ちなみに、2008年末のなんでや劇場では、経済が1970年レベル、1960年レベルに縮小した場合も試算され、1970年レベルでGDP縮小40%、失業率15%、1960年レベルでGDP47%、失業率20%となった。
●1980年レベルの暮らしぶりって?
さて、現在から実質GDPが3割縮小すると1980年のレベルになるわけだが、この頃の暮らしぶりとはどの程度のものだっただろうか?
筆者は当時中学3年生だったが、パソコン・インターネットと携帯電話は無く、音楽はCDやi−PODではなくレコード、ビデオデッキはまだ高価で、全ての家庭にあるというものではなかった。そして、様々な家電製品の機能やデザインは今ほど華やかではなかったが、それ以外は、現在と比べて大した違いがあるという印象は無い。
当時、海外旅行はまだ高価な娯楽という感じで、ハワイやニューヨークに憧れる人間も多かった(バブル期にそれが爆発した)けれど、今や海外旅行もそれほど魅力的なものではない。
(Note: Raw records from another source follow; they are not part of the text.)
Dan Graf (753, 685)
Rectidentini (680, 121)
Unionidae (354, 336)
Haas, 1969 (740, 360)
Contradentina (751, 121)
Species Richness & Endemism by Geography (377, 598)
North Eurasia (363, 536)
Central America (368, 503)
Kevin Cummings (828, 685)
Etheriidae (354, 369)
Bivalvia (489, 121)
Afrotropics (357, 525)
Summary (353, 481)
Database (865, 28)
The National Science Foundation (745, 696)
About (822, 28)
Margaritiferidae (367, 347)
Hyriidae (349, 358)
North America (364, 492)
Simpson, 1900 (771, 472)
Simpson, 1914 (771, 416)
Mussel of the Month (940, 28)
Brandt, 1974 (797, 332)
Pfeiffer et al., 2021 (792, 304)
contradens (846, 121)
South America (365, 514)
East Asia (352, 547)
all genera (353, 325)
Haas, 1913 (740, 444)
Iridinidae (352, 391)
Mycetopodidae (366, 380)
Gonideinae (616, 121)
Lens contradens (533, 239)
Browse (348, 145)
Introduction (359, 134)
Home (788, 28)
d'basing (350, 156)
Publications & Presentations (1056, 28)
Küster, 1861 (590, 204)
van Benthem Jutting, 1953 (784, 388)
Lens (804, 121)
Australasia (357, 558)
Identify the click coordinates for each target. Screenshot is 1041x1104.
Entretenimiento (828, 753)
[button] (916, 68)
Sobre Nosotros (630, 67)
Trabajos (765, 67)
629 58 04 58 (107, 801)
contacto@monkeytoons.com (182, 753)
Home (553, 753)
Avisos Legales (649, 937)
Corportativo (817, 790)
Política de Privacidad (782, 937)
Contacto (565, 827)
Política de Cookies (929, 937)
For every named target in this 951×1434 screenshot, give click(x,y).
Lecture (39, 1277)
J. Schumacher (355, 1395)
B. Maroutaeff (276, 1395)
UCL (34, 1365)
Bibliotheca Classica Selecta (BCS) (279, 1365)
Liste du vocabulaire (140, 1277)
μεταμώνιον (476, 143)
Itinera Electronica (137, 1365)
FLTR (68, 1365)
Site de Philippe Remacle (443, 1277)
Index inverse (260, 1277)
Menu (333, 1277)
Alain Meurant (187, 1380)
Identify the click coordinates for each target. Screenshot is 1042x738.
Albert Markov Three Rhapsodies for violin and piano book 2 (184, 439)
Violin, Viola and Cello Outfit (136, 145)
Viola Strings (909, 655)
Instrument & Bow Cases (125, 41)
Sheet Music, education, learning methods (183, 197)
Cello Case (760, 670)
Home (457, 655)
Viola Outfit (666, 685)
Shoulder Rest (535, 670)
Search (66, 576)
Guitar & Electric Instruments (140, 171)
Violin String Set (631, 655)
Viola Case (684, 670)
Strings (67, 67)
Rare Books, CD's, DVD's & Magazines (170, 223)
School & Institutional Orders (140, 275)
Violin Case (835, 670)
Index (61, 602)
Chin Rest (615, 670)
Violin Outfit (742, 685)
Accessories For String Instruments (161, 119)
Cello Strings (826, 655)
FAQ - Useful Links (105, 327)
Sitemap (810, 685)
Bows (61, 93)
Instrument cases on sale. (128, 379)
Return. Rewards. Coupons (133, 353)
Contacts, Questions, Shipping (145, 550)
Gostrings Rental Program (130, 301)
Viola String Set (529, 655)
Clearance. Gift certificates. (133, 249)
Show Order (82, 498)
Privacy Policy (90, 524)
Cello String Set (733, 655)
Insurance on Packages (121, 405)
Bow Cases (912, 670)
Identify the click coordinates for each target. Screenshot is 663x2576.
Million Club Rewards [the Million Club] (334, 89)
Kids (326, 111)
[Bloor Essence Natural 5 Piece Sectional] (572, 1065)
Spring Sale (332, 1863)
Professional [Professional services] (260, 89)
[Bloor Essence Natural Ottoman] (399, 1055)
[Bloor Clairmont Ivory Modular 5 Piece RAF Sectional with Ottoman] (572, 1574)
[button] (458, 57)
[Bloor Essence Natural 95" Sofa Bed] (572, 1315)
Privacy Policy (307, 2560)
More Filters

無論、生活が苦しい、などという感じはまったく無かった。
要するに消費者生活的には、GDP3割縮小の暮らしとは、現在より多少モノが減る、あるいは長持ちさせないといけない、というだけで、十分やっていける世界なのだ。
問題は「仕事」だ。1980年代はまだそれら家電製品や建設需要、旅行など伸びている消費に応える仕事で暮らしを立てていたが、それらは今後は最小限に縮小される。
だから必要なのは、豊かさ追求の時代の仕事に代わる「新しい仕事」なのであり、それが無いと、上記のように失業11%となる。逆に言えば、その新しい仕事さえ潤沢に確保できるなら、GDPは3割縮小しても全く平気だということだ。